Imagine sexual predators attempting to prey on and lure our vulnerable children over the Internet for sexual purposes. Should those offenders not serve some hard time in jail rather than enjoying the comforts of house arrest? Of course they should, yet many of them do in fact spend their sentences at home.

I just responded to a statement made by the member for Vancouver Kingsway and he responded that there is no proof that these offenders are actually serving their time at home. In fact, if he looks at the case law and sentences, those convicted of luring children are actually spending their sentences in the comfort of their homes.

It goes on. What about those drug lords and traffickers who get rich by selling misery, violence and ultimately death to our children? Why should they be able to qualify, as the law presently provides, to serve their punishment back in the comfort of a home often purchased from the proceeds of crime?

Canadians demand more. With Bill C-42, our Conservative government is further restricting the use of conditional sentences and ending the use of house arrests for all indictable offences for which the maximum term of imprisonment is 14 years or more, regardless of whether serious personal injury is involved. The same will apply to indictable offences for which the maximum prison term is 10 years, where these offences involve the use of a weapon, result in bodily harm or involve the importation, exportation, trafficking or production of drugs.

What is more, Canadians will be pleased to hear that Bill C-42 would finally eliminate the use of house arrest for the following crimes: criminal harassment; sexual assault; kidnapping; human trafficking; theft over $5,000; breaking and entering a place other than a dwelling place; being unlawfully in a dwelling house with intent; arson for fraudulent purpose; and, as I mentioned earlier, luring a child over the Internet for sexual purposes.

I am well aware that some of my colleagues in the House might remind me that our government amended the conditional sentencing regime in Canada once before.

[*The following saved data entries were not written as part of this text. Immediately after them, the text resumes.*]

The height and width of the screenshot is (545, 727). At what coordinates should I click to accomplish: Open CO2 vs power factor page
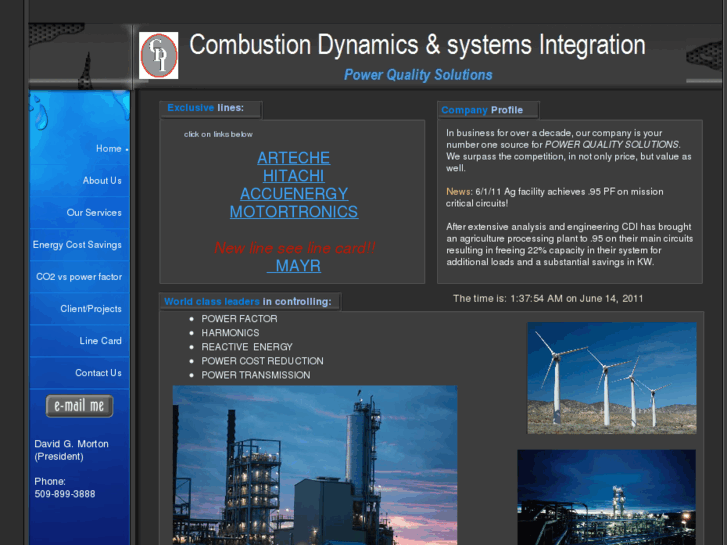click(x=79, y=277)
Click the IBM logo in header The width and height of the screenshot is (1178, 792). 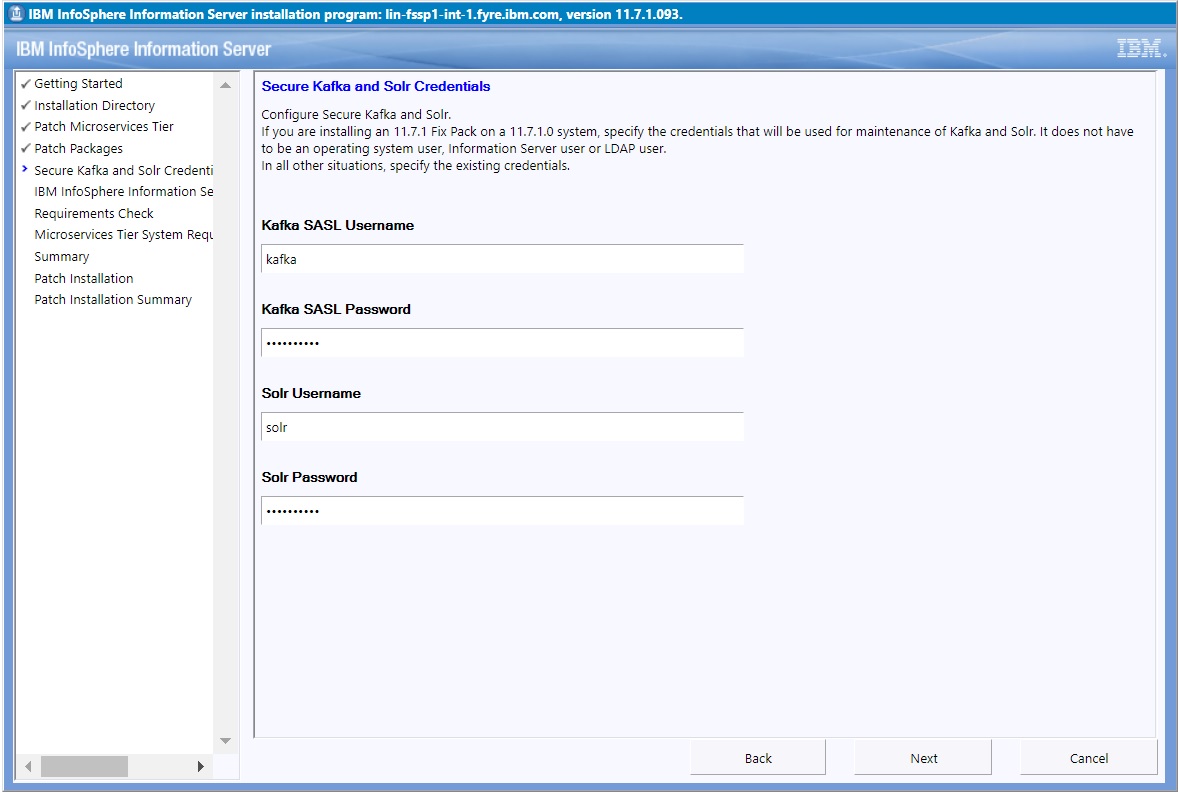[x=1139, y=49]
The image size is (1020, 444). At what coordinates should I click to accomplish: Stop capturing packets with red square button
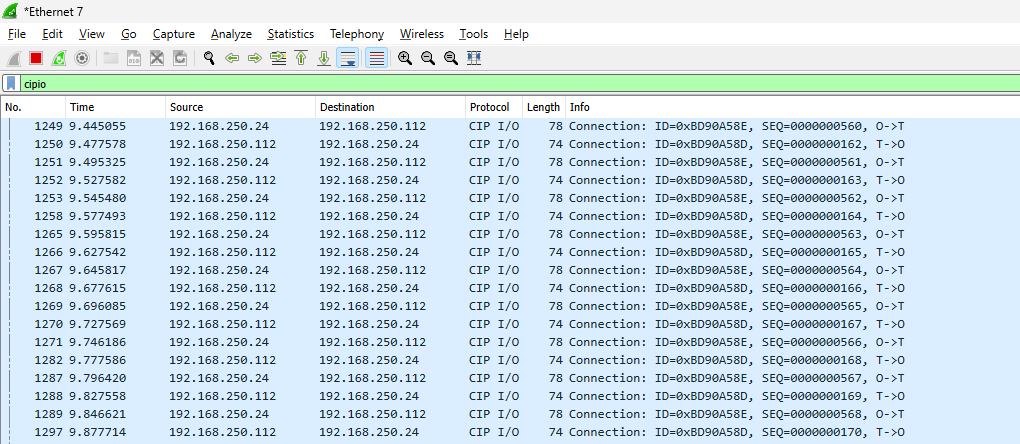[36, 58]
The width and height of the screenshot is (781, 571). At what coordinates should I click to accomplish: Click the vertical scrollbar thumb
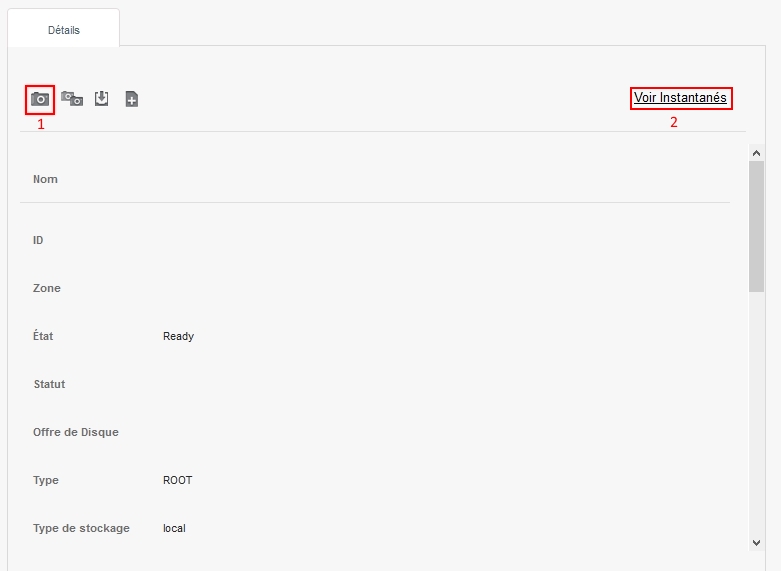click(756, 225)
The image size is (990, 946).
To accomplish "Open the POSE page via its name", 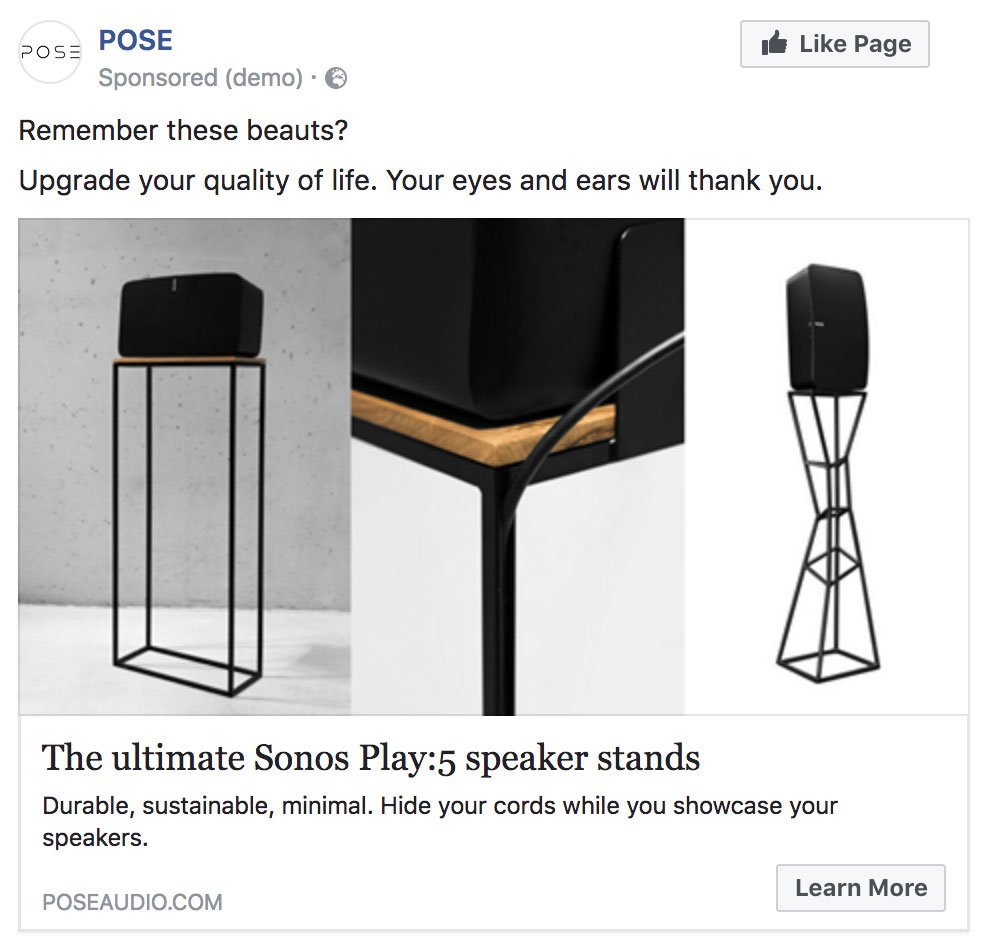I will tap(135, 39).
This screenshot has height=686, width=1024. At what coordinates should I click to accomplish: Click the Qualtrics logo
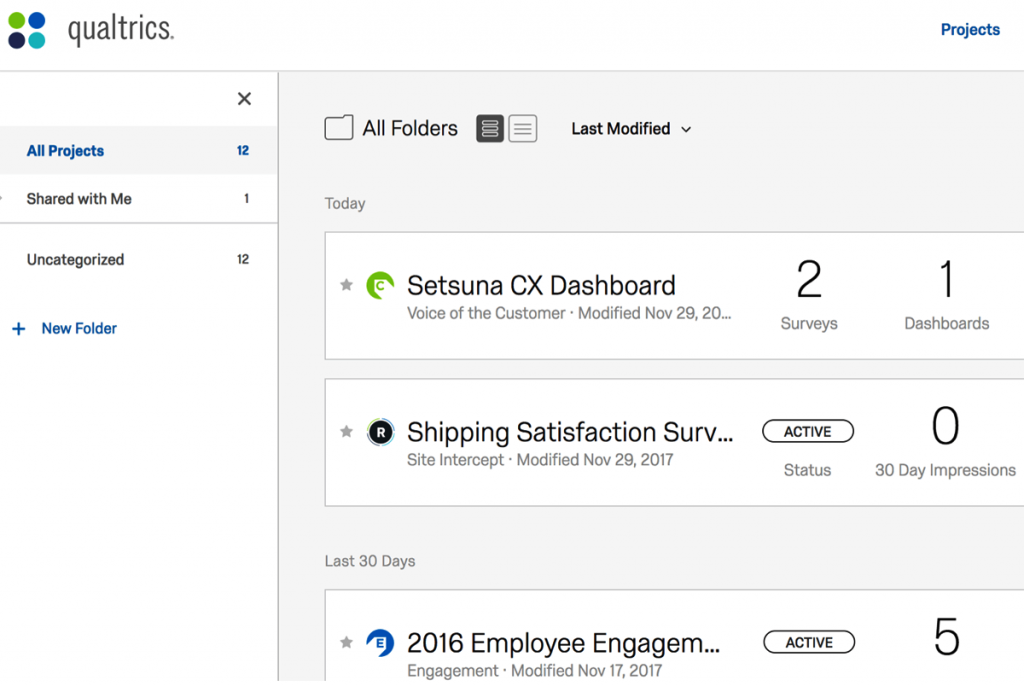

That was in December 2007. However, the sad truth is that during the last Parliament, the Liberals, the NDP and the Bloc used the notion of serious personal injury to water down our Conservative government's efforts to limit conditional sentences. In so doing, the Liberals and the NDP again reinforced the public's perception that they are truly soft on crime.

The opposition parties felt that serious crimes such as robbery should continue to qualify for conditional sentences since they are not defined as a serious personal injury offence. This is all the more surprising to me given that the offence of robbery under section 343 of the Criminal Code includes elements of violence.

Ending Conditional Sentences for Property and Other Serious Crimes ActGovernment Orders

October 20th, 2009 / 5:30 p.m.

The Deputy Speaker Andrew Scheer

The hon. member will have about 14 minutes left to conclude his remarks the next time this bill is before the House.

The House resumed from October 20 consideration of the motion that Bill C-42, An Act to amend the Criminal Code, be read the second time and referred to a committee.

Ending Conditional Sentences for Property and other Serious Crimes ActGovernment Orders

October 21st, 2009 / 3:50 p.m.

The Acting Speaker Barry Devolin

Resuming debate. The hon. member for Abbotsford has 14 minutes remaining.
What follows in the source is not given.